--- Travail demandé ---
Recopiez le passage de l’extrait qui va de « Depuis l’implication des » jusqu’à « sur le terrain. » inclus, en remplaçant « chroniqueurs » par « commentateurs ».

--- Extrait du document ---
--
Depuis l’implication des militaires  tchadiens dans la lutte contre Boko Haram  ,  l’opinion nationale et internationale subi et continue de subir  un matraquage médiatique sans précédant ;  des « analystes » et autres « chroniqueurs » se succèdent   régulièrement devant les micros de certaines chaines internationales,  louant «  l’action salvatrice du Président Deby dans sa lutte contre le djihadiste  » ; « Deby le sauveur de l’Afrique » « Deby , pièce maitresse  du dispositif anti terrorisme français » ; Deby l’incontournable  etc.… une propagande tellement bien menée  qu’ on en arrive à croire que c’est  le Président Idriss Deby  et non l’armée tchadienne  qui combat les djihadistes de Boko Haram sur le terrain.

 

Ces déclarations sont donc abondamment relayées par certains  organes de presse biens connus pour leur mercenariat journalistique et  pour qui, cette « nouvelle stature d’Idriss  Deby »  est une aubaine,   leur permettant  de donner libre cours  à leur propagande  habituelle et de justifier ainsi les affirmations avec lesquelles ils nous abreuvent tous les jours.
--
--- Liste des items ---
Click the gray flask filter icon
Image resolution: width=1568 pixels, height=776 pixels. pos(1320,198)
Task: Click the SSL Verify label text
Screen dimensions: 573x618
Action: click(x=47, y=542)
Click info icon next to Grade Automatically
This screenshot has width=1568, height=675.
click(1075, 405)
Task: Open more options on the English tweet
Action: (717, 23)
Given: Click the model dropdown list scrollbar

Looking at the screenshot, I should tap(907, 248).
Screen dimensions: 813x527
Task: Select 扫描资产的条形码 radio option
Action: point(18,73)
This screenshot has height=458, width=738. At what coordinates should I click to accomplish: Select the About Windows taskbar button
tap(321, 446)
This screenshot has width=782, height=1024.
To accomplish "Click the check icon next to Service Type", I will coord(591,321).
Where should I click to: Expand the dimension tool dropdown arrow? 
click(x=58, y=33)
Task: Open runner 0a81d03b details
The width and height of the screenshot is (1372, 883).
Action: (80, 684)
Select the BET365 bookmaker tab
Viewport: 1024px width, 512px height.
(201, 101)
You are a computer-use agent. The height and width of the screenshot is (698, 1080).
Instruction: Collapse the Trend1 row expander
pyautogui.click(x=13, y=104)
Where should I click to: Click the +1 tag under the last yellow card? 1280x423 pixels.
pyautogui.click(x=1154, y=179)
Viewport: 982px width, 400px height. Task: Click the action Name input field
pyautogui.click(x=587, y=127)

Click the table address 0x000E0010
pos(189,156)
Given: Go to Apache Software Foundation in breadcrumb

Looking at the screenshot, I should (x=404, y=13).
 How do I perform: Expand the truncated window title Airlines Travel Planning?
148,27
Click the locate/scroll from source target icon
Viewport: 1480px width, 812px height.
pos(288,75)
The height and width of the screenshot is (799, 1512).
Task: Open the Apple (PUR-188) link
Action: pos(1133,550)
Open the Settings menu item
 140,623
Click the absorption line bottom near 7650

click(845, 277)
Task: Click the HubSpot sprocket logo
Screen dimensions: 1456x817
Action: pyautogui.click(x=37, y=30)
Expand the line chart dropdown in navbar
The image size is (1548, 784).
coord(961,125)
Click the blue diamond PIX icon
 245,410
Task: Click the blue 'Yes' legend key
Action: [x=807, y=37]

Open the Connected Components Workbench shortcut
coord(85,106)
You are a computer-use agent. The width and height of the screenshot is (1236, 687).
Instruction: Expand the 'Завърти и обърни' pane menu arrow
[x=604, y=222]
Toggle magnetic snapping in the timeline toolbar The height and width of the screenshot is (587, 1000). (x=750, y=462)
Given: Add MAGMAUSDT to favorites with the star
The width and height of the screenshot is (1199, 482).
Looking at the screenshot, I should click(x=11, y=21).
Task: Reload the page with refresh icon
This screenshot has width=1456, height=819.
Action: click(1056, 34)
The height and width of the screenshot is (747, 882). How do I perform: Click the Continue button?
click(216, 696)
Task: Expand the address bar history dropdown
--
--- Solution ---
Depuis l’implication des militaires  tchadiens dans la lutte contre Boko Haram  ,  l’opinion nationale et internationale subi et continue de subir  un matraquage médiatique sans précédant ;  des « analystes » et autres « commentateurs » se succèdent   régulièrement devant les micros de certaines chaines internationales,  louant «  l’action salvatrice du Président Deby dans sa lutte contre le djihadiste  » ; « Deby le sauveur de l’Afrique » « Deby , pièce maitresse  du dispositif anti terrorisme français » ; Deby l’incontournable  etc.… une propagande tellement bien menée  qu’ on en arrive à croire que c’est  le Président Idriss Deby  et non l’armée tchadienne  qui combat les djihadistes de Boko Haram sur le terrain.